What to produce> Copy out the records below word for word, from the line containing "Select the Мой Мир service icon" through the line containing "I will point(375,66).", including both of those lines and nothing else.

Dataset excerpts>
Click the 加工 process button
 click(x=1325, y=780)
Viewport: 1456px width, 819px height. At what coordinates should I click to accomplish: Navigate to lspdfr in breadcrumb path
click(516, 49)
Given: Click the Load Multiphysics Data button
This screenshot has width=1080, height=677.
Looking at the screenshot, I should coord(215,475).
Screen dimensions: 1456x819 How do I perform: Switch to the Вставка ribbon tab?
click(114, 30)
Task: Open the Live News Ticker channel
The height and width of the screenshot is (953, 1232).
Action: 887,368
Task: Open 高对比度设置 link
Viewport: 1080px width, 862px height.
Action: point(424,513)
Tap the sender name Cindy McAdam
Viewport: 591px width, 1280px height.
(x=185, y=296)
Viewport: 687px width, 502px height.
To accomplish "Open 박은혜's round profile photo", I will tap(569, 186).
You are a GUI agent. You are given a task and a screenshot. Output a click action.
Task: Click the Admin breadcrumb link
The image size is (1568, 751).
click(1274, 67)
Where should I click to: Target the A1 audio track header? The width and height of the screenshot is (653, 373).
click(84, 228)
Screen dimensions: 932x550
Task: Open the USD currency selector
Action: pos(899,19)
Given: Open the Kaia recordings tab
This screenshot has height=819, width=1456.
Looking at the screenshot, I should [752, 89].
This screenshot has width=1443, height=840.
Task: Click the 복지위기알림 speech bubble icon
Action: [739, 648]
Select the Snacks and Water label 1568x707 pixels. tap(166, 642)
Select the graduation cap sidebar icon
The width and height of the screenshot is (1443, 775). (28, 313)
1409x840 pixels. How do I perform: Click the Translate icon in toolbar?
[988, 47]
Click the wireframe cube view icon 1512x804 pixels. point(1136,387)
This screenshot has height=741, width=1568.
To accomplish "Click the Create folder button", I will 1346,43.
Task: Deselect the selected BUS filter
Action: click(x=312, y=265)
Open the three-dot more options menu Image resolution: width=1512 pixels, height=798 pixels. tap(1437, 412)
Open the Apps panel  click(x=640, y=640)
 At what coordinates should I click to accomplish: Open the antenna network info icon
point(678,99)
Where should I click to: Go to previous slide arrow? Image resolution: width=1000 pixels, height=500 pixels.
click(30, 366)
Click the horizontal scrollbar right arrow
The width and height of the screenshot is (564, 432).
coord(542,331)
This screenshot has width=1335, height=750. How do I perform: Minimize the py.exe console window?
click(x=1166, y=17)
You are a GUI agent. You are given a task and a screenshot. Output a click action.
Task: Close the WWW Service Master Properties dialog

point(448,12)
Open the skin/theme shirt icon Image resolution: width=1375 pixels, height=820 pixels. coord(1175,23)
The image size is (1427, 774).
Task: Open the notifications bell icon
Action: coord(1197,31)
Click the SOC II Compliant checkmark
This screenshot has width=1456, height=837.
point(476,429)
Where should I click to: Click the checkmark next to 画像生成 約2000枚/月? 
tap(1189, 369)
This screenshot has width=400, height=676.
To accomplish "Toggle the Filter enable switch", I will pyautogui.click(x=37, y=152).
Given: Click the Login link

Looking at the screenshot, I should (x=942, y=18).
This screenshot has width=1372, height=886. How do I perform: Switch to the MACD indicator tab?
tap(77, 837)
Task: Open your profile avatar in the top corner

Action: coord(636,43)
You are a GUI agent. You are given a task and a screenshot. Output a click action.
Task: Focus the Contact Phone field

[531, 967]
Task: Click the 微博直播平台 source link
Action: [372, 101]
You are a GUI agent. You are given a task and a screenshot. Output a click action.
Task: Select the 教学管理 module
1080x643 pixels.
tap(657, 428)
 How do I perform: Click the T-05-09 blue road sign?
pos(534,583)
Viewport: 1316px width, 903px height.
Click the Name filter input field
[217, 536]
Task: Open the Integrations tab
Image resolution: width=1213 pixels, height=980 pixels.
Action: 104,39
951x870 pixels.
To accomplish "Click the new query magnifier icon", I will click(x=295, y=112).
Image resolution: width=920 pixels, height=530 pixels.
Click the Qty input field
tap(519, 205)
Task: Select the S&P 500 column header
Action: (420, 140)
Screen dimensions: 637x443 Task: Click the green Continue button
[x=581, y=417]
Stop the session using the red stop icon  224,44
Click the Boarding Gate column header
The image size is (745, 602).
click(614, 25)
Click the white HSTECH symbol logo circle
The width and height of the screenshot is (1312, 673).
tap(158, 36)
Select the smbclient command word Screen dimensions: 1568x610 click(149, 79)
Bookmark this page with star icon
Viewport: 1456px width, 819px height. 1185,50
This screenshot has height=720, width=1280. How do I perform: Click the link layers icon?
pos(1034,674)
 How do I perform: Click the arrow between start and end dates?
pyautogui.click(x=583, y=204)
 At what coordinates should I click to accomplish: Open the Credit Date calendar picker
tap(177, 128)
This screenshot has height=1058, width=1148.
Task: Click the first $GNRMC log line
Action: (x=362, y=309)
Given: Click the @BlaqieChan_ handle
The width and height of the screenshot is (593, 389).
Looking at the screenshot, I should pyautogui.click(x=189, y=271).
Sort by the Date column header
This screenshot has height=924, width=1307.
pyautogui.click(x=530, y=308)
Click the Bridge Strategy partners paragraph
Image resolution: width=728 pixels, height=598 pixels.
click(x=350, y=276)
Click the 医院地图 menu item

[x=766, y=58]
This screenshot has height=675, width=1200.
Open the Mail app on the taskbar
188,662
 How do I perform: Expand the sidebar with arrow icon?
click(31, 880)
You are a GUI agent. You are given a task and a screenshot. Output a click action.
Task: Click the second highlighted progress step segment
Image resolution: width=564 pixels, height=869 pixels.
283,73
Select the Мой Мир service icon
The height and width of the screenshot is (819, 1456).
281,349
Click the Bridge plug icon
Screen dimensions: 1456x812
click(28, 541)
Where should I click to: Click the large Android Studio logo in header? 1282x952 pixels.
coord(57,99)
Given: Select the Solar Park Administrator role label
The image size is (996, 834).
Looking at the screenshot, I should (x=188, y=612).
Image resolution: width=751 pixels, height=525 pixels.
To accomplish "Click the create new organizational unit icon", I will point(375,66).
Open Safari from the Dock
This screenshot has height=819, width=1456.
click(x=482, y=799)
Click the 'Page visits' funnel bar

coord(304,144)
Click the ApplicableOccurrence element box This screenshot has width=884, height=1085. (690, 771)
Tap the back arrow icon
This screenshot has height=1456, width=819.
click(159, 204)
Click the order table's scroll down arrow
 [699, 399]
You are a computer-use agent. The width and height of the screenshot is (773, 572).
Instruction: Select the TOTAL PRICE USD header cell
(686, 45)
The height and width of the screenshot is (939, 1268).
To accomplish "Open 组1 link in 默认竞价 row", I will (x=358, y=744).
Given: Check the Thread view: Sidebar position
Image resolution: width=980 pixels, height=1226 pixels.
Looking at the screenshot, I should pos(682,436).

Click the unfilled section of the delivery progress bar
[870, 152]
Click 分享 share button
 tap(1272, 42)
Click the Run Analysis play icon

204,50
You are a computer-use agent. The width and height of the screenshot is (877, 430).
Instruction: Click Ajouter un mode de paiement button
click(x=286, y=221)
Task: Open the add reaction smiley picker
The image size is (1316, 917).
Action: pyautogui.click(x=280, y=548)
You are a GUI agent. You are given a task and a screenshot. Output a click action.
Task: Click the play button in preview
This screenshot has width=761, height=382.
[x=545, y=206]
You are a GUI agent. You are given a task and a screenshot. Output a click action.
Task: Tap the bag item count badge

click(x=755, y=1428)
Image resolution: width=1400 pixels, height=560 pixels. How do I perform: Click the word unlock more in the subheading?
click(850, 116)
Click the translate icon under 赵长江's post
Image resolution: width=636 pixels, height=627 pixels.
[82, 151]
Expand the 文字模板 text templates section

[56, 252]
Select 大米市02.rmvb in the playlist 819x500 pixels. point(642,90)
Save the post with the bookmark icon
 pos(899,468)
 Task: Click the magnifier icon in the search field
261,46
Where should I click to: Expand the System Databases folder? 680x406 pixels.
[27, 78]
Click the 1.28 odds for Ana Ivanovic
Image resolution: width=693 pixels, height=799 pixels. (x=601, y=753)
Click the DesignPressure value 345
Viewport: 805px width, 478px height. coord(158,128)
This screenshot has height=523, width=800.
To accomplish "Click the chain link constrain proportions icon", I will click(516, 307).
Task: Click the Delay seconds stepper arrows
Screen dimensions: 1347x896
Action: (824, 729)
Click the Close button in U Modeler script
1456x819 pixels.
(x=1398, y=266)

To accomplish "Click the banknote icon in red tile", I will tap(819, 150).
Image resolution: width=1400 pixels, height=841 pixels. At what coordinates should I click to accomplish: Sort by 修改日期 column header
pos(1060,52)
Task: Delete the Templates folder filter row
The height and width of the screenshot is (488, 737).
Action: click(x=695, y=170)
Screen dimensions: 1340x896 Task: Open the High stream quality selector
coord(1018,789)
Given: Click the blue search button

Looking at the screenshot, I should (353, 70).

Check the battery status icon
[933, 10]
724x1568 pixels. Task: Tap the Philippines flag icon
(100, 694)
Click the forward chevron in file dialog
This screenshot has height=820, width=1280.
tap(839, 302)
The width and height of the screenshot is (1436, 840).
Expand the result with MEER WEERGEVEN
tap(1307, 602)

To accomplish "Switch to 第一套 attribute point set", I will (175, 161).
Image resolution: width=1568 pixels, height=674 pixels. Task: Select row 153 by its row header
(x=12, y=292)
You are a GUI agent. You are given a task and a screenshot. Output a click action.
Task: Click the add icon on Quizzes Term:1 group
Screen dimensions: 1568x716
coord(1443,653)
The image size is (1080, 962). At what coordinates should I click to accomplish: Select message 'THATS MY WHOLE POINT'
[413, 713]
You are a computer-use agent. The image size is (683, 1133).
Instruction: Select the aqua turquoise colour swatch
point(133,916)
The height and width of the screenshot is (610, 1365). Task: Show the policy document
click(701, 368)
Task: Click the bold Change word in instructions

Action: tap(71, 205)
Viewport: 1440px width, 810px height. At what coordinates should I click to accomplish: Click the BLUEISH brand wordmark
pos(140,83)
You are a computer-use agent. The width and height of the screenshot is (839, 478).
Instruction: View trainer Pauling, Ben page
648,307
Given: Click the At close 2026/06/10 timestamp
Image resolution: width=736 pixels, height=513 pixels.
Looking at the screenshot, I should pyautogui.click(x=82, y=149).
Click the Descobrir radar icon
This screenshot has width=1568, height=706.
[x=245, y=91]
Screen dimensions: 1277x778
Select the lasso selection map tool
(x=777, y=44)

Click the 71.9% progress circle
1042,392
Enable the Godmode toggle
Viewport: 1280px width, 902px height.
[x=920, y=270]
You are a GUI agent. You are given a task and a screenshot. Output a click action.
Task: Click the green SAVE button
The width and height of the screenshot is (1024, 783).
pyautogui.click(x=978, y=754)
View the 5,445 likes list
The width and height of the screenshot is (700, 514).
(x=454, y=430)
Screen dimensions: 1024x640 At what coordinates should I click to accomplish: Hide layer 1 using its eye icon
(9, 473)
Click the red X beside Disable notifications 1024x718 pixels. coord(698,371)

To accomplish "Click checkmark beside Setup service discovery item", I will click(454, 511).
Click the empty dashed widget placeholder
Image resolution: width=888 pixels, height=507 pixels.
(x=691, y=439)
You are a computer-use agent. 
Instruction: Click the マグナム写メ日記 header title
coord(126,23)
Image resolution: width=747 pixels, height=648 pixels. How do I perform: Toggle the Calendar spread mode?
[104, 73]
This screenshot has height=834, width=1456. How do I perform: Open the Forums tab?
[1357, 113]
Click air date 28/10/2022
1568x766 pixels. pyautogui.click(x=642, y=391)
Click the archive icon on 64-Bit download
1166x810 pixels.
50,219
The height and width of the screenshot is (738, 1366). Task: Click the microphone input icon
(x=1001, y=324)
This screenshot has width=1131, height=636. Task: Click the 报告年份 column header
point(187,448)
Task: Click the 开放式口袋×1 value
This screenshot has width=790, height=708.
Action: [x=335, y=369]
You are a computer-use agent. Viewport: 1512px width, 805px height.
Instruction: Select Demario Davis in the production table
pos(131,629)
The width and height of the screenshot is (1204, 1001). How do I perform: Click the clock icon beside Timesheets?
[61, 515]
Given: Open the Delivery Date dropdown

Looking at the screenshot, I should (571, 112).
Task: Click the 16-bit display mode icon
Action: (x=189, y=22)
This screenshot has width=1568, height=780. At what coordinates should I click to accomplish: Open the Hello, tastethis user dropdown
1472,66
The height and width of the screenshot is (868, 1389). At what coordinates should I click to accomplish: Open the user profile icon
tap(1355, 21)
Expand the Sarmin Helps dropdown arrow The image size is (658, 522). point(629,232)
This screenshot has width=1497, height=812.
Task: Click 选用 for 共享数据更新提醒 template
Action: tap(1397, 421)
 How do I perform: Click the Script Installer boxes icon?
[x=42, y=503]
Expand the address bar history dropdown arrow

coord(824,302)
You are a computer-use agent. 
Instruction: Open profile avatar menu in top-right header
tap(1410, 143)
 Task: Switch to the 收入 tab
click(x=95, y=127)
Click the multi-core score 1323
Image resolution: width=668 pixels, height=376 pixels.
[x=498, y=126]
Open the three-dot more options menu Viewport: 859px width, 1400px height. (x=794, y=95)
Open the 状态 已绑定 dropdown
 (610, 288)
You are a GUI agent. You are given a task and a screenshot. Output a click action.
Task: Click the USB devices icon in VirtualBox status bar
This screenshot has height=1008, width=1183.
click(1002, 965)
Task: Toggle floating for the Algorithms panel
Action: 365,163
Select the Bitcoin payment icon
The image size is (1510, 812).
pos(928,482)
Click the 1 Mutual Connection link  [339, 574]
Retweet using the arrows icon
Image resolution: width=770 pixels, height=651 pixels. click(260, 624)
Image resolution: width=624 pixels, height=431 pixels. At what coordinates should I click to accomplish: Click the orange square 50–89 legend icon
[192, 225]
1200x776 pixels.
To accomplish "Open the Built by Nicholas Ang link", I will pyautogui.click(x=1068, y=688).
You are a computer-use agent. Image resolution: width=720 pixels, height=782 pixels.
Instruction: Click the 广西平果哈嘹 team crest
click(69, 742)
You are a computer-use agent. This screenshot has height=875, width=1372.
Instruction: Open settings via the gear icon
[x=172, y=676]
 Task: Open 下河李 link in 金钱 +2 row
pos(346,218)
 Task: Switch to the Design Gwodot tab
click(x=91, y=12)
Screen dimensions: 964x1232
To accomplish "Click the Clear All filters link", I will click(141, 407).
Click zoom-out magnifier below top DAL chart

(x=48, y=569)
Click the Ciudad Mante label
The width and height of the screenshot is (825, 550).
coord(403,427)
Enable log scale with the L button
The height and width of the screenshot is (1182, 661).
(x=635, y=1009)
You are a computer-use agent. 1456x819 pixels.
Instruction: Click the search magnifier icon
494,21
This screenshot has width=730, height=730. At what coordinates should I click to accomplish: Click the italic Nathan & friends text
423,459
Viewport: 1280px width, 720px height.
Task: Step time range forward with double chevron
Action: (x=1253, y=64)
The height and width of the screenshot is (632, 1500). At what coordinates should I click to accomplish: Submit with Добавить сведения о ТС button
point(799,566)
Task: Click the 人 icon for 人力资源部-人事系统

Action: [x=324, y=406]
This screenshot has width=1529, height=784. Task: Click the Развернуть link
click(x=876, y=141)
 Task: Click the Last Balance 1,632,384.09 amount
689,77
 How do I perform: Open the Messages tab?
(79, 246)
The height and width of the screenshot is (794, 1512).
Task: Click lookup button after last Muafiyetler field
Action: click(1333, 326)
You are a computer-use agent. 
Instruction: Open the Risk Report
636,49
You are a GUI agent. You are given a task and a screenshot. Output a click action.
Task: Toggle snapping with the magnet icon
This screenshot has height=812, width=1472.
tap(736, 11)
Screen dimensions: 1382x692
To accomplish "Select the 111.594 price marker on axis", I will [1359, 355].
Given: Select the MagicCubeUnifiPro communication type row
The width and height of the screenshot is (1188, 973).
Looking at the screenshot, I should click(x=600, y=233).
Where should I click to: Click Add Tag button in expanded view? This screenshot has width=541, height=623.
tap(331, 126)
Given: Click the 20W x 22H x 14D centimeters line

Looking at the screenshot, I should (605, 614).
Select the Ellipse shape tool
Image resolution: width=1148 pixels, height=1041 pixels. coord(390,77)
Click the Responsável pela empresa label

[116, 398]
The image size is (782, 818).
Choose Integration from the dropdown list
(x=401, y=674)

Result>
Select the Мой Мир service icon
The height and width of the screenshot is (819, 1456).
281,349
Click the Bridge plug icon
Screen dimensions: 1456x812
click(28, 541)
Where should I click to: Click the large Android Studio logo in header? 1282x952 pixels.
coord(57,99)
Given: Select the Solar Park Administrator role label
The image size is (996, 834).
Looking at the screenshot, I should (x=188, y=612).
Image resolution: width=751 pixels, height=525 pixels.
To accomplish "Click the create new organizational unit icon", I will point(375,66).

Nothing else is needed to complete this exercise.